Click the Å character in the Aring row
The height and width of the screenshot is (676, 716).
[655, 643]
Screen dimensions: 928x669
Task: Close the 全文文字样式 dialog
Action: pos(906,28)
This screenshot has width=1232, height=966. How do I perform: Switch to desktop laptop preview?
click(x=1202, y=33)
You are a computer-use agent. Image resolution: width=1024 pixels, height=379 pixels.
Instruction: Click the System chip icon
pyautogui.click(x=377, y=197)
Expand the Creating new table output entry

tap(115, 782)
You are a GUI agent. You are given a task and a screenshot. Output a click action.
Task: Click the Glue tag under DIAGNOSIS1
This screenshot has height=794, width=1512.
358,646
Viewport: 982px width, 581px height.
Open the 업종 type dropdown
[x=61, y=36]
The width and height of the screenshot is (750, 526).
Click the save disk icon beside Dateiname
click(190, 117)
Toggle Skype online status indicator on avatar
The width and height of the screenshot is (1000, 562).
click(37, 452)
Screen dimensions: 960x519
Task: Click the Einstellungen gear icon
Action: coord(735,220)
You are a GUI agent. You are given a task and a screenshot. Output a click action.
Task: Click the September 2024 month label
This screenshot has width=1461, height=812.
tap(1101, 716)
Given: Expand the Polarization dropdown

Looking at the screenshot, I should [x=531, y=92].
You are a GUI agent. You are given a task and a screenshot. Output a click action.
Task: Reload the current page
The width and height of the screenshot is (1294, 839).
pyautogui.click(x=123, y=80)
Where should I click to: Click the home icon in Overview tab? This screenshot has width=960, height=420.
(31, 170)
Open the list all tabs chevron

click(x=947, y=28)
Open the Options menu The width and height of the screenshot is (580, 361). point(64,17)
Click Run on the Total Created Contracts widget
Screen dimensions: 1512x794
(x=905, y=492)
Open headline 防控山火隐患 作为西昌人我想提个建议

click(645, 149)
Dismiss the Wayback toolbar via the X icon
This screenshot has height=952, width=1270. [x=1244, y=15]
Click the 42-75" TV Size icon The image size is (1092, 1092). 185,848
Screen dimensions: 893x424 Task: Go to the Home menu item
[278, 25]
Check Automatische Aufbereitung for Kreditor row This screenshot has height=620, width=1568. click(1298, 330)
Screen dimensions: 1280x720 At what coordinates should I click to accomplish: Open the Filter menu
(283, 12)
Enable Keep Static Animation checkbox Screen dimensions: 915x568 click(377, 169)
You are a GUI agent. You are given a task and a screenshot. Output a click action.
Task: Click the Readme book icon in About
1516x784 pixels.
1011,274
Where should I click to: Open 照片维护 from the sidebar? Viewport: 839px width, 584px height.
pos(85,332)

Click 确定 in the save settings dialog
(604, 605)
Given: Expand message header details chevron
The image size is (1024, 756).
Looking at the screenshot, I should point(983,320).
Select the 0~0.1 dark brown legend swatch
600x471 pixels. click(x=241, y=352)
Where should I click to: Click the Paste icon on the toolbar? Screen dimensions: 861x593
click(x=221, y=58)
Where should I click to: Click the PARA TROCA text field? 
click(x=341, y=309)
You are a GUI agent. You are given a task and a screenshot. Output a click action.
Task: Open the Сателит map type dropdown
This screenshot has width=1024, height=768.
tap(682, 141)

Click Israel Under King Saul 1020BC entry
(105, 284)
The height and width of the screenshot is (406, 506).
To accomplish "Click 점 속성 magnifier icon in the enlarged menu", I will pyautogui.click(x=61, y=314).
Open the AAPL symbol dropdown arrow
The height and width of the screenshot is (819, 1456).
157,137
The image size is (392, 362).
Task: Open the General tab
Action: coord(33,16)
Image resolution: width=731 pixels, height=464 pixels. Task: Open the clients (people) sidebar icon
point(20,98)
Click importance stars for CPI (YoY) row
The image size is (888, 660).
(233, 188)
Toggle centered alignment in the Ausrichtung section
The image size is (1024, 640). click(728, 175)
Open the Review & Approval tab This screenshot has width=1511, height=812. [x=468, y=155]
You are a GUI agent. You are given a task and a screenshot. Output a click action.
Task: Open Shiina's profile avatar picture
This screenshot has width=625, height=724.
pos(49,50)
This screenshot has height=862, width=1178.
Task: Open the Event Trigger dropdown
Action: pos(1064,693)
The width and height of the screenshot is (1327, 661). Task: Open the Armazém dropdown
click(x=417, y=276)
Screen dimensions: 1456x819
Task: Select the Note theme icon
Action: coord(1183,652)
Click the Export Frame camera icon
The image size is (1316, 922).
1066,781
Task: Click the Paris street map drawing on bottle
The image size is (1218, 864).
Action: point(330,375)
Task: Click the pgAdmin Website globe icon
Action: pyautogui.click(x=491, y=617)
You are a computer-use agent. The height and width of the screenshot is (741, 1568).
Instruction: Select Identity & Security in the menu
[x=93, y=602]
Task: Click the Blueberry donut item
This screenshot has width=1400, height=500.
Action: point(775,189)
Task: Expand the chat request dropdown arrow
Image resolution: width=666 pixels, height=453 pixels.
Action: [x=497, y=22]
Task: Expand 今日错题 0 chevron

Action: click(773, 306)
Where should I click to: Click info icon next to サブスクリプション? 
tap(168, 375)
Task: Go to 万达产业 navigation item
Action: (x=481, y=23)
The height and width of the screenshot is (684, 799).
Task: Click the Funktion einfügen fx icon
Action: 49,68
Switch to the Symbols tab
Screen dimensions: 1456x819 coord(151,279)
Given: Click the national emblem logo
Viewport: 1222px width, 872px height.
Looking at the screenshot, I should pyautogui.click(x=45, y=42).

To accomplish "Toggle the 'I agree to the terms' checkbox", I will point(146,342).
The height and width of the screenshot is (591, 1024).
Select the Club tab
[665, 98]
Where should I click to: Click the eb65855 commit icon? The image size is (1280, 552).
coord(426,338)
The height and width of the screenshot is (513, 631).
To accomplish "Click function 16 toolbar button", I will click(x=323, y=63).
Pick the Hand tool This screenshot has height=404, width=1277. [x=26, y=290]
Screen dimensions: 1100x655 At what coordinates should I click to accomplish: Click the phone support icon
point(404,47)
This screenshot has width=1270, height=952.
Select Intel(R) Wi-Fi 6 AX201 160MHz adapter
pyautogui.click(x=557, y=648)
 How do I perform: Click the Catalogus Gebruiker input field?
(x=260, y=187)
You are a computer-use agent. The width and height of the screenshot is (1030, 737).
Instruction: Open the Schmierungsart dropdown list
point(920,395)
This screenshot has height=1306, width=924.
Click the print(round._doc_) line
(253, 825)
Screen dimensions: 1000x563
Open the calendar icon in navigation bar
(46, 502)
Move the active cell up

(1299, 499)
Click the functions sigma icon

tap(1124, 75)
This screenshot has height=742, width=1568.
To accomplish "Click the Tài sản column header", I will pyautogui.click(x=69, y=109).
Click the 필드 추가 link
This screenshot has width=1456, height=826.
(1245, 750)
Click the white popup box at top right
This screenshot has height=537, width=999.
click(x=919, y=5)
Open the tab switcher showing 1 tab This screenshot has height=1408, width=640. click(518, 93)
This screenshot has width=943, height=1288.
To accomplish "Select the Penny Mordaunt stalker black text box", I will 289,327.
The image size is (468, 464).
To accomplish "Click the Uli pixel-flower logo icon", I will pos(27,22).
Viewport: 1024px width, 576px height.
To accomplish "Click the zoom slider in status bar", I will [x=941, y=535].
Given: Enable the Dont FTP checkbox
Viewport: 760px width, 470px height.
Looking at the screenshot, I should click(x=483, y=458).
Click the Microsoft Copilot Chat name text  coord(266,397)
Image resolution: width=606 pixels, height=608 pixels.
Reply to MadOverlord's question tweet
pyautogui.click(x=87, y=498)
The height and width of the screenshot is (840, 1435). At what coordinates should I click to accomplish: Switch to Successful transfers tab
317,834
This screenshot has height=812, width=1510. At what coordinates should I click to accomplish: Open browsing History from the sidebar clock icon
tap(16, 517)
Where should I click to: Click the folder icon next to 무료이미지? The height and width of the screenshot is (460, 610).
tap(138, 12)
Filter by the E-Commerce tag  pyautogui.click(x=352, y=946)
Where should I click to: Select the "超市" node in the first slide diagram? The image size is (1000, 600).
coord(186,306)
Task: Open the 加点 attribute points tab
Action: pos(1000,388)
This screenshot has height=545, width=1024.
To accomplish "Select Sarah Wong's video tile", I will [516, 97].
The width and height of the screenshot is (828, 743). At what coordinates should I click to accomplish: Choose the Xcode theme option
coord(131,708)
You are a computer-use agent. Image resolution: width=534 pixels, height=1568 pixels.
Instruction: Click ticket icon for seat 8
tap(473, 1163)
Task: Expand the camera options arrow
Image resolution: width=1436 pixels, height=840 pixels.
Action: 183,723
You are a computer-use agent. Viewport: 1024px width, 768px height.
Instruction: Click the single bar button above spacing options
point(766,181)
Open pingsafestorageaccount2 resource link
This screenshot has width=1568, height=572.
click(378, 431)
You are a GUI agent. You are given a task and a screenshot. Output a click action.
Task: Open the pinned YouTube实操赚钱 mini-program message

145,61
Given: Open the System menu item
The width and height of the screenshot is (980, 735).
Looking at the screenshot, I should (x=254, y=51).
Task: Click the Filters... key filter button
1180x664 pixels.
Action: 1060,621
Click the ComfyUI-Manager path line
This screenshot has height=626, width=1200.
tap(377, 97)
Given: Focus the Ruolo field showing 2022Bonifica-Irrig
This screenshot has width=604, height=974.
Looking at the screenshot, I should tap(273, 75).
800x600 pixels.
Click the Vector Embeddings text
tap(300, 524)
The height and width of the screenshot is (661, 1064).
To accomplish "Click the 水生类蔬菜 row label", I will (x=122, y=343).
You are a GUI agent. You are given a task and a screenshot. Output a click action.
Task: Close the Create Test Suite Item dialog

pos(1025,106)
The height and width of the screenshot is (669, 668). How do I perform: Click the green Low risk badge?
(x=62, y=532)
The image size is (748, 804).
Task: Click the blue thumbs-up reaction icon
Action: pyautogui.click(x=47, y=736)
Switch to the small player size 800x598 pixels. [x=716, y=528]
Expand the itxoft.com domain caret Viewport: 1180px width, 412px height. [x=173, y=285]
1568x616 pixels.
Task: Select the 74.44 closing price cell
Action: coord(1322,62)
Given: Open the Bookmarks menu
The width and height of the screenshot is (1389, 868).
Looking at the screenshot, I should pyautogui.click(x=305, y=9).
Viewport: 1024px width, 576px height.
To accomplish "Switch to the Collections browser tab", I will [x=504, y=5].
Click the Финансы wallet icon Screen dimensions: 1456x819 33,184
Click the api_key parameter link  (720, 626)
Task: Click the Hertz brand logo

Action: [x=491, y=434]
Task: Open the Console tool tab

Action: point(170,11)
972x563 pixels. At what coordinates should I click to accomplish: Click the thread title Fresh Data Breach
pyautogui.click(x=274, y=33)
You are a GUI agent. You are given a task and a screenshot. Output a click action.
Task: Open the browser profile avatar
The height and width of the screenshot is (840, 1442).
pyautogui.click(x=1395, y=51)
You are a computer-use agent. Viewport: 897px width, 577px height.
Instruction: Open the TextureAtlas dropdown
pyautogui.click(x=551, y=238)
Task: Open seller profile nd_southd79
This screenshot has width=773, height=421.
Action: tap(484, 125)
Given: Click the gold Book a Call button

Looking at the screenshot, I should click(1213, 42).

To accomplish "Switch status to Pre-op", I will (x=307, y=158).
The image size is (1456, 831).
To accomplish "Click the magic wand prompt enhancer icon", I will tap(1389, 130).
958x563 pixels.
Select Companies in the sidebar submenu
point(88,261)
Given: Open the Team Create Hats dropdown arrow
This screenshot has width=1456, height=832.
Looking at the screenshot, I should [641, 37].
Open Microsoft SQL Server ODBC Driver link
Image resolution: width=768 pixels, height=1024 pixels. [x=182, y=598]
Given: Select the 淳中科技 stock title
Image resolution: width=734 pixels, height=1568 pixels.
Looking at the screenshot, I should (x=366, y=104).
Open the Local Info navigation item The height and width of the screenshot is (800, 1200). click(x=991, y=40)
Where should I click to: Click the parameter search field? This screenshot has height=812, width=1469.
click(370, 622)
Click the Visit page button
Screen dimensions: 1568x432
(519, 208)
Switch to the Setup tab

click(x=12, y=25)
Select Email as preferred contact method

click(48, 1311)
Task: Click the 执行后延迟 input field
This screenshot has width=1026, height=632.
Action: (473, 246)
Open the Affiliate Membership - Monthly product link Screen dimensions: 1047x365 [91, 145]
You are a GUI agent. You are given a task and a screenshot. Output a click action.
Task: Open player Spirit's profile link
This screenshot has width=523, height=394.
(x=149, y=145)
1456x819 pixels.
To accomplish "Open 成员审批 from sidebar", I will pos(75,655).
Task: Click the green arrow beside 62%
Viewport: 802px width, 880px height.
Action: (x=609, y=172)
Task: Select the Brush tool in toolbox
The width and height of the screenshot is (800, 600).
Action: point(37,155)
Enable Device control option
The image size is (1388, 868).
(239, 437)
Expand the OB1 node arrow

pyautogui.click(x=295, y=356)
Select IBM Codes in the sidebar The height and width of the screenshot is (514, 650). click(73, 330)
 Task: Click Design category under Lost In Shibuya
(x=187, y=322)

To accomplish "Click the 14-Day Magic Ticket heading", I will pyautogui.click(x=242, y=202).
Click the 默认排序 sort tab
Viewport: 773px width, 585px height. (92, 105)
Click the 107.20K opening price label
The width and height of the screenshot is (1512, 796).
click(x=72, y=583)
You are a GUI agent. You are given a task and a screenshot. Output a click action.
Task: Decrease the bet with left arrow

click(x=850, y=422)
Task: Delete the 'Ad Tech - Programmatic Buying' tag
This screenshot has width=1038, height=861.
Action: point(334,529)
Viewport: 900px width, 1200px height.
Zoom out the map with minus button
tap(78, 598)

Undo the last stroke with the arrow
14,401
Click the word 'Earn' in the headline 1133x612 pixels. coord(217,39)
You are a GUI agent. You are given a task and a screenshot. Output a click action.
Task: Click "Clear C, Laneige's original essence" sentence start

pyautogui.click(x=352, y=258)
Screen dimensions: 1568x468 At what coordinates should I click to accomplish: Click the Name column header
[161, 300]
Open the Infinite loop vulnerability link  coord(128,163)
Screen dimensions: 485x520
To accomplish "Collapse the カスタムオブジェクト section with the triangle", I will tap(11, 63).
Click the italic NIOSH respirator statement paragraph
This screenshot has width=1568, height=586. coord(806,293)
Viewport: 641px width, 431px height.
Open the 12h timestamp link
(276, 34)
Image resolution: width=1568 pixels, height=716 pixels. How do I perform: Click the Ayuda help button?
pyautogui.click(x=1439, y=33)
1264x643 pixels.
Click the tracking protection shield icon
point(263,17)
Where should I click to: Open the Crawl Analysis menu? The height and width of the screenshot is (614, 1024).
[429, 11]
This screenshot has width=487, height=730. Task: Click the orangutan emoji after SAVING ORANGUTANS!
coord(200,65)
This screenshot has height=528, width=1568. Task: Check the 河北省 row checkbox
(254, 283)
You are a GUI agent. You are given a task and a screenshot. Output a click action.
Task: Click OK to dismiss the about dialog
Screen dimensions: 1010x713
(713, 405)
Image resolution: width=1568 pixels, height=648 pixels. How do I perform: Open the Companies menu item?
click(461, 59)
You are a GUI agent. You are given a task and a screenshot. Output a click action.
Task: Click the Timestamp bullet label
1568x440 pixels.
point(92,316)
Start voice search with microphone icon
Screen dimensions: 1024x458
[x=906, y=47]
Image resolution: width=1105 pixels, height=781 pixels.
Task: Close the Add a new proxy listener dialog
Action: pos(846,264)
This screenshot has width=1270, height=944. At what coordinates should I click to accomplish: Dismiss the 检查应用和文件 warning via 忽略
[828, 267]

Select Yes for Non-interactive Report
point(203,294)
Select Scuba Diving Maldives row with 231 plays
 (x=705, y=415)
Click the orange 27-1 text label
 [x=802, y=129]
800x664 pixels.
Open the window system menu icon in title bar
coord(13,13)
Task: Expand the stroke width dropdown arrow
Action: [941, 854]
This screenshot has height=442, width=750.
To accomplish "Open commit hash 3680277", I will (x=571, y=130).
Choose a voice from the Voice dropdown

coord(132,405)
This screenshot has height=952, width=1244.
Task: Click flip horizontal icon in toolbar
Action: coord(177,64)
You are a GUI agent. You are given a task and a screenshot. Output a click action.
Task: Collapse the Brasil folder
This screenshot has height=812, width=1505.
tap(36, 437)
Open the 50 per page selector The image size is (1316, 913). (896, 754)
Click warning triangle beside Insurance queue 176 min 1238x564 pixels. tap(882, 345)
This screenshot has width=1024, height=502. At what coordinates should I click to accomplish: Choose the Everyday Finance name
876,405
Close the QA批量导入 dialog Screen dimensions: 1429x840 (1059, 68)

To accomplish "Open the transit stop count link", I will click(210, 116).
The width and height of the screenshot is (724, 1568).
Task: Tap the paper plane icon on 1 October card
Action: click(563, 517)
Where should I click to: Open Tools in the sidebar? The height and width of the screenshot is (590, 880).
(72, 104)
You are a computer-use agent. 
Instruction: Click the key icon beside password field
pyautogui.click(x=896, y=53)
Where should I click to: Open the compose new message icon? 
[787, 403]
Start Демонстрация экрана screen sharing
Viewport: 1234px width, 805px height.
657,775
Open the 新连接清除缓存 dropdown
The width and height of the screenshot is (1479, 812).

• • • • • • •

**Set task**. Rewrite the rows starting at the first one and ending at the line that contains "tap(115, 782)", replacing "Expand" with "Open" and leaving everything else unchanged.

**Reply to the exercise**.
Click the Å character in the Aring row
The height and width of the screenshot is (676, 716).
[655, 643]
Screen dimensions: 928x669
Task: Close the 全文文字样式 dialog
Action: pos(906,28)
This screenshot has width=1232, height=966. How do I perform: Switch to desktop laptop preview?
click(x=1202, y=33)
You are a computer-use agent. Image resolution: width=1024 pixels, height=379 pixels.
Instruction: Click the System chip icon
pyautogui.click(x=377, y=197)
Open the Creating new table output entry

tap(115, 782)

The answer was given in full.